Yoko Taro ha lavorato negli anni a tanti titoli dal sapore unico ed è in particolar modo conosciuto per la serie NieR e ancora più precisamente per il capitolo Automata. Tutti i suoi titoli sono stati progetti di medio o alto budget e non ha mai lavorato su un piccolo indie. Potrebbe essere forse qualcosa di suo interesse? Assolutamente no.
Ne ha parlato con Automaton, spiegando qual è il suo punto di vista sui videogiochi indie.
Le parole di Yoko Taro sugli indie
Taro ha precisamente commentato Homura Hime, un gioco d'azione indie di Crimson Dusk che è stato ispirato alla serie NieR. Oltre a elogiare l'opera, Taro ha discusso del mondo degli indie in generale.

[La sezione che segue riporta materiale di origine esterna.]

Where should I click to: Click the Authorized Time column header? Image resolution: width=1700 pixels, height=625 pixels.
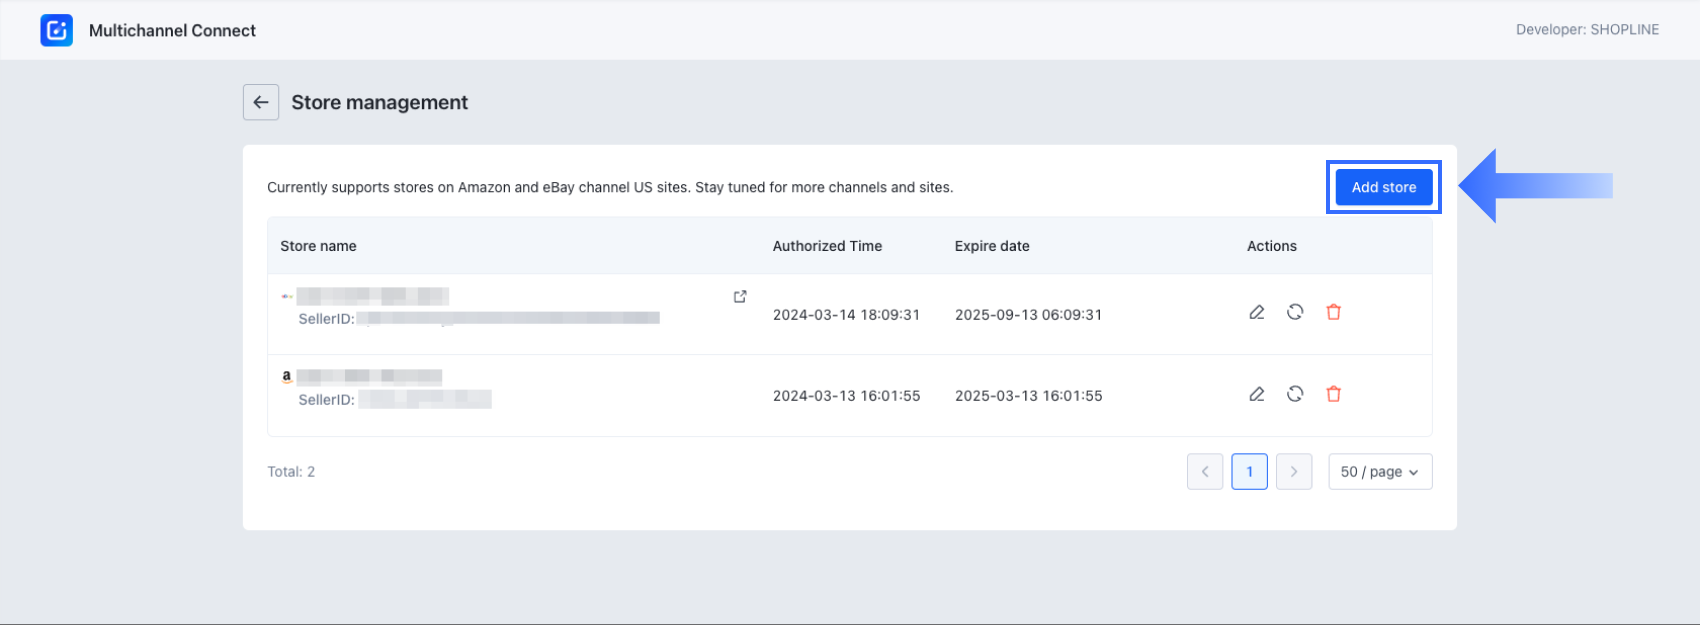click(x=827, y=246)
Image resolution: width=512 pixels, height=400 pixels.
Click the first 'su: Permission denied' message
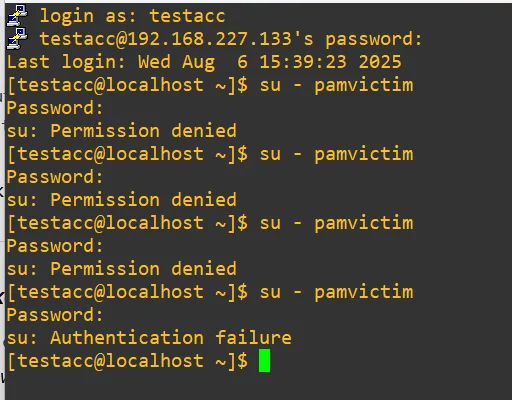122,131
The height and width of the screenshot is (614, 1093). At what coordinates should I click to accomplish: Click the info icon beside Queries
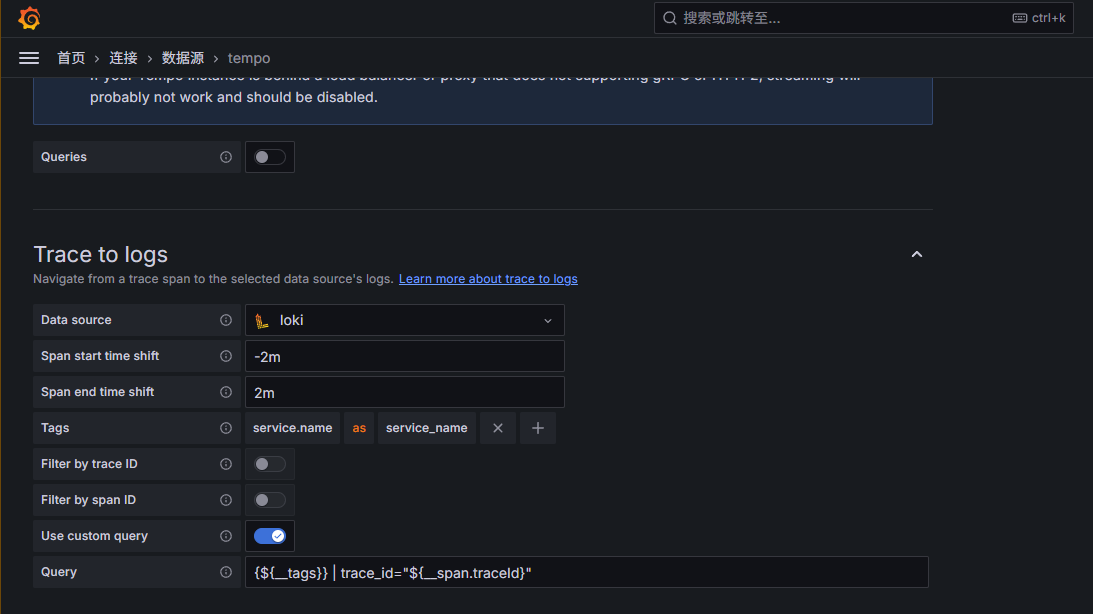coord(226,157)
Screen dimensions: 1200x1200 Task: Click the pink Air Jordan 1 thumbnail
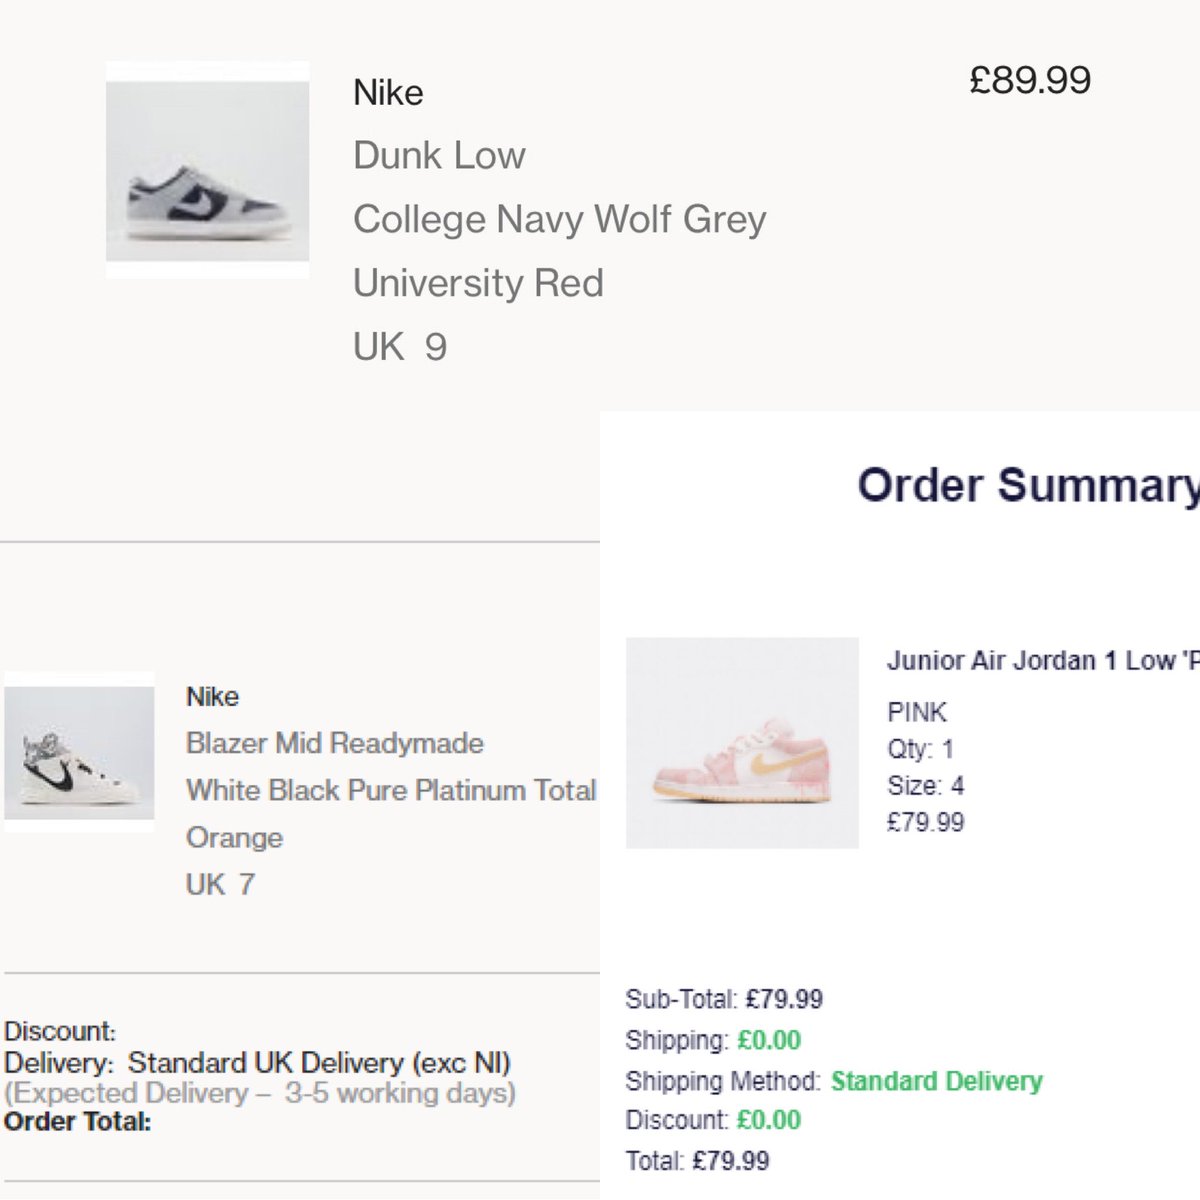[742, 743]
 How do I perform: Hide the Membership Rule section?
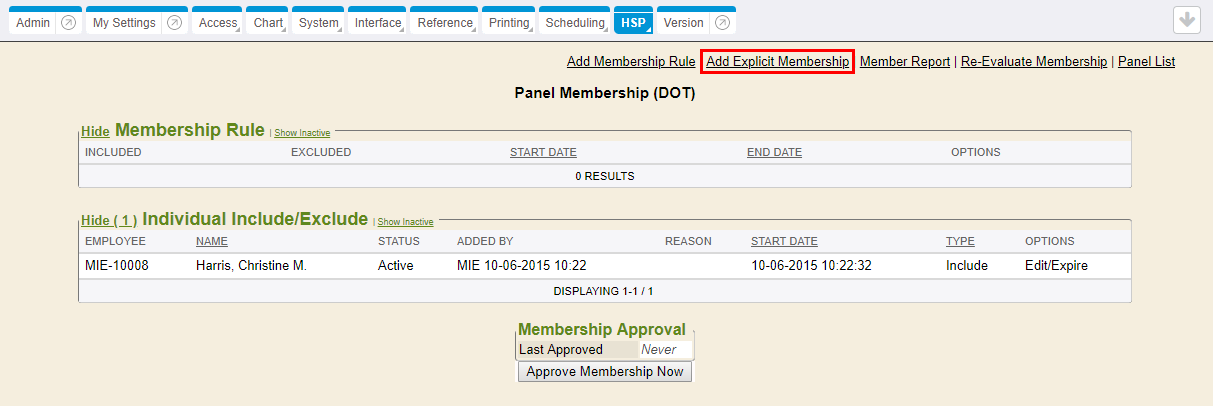95,131
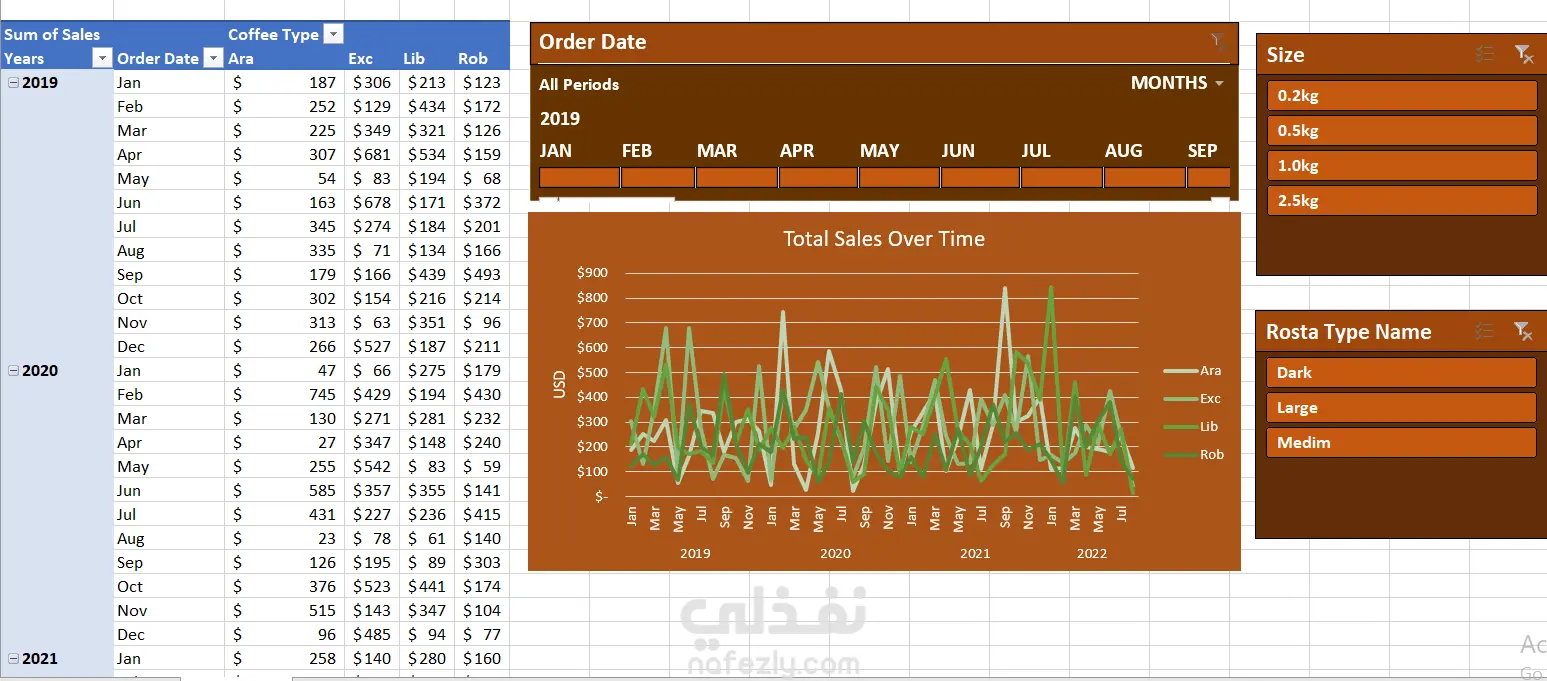Clear filter on Rosta Type Name slicer
The image size is (1547, 681).
click(x=1523, y=331)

"A essere onesti, il mercato indie odierno è pieno di giovani ed energici sviluppatori come il team di Homura Hime ed è uno spazio altamente competitivo. Onestamente è troppo intimidatorio perché io possa anche solo pensare di entrarci".
Continua affermando che "è troppo spaventoso e non vede una ragione per entrare nel mercato indie ora. Penso che sarei immediatamente spazzato via, non è qualcosa che un vecchio come me dovrebbe provare a fare. Questo è il mio punto di vista".
Ciò detto, Taro afferma che se avesse i soldi e una tabella di marcia rilassata, potrebbe anche lavorare a un progetto di piccole dimensioni. Se gli dicessero "crea un piccolo gioco con un piccolo budget come se fosse un indie", lui risponderebbe di sì perché non rifiuta un lavoro basandosi solo sulla dimensione del progetto.
Ricordiamo infine che NieR: Automata celebra i 10 milioni di copie vendute con un trailer speciale.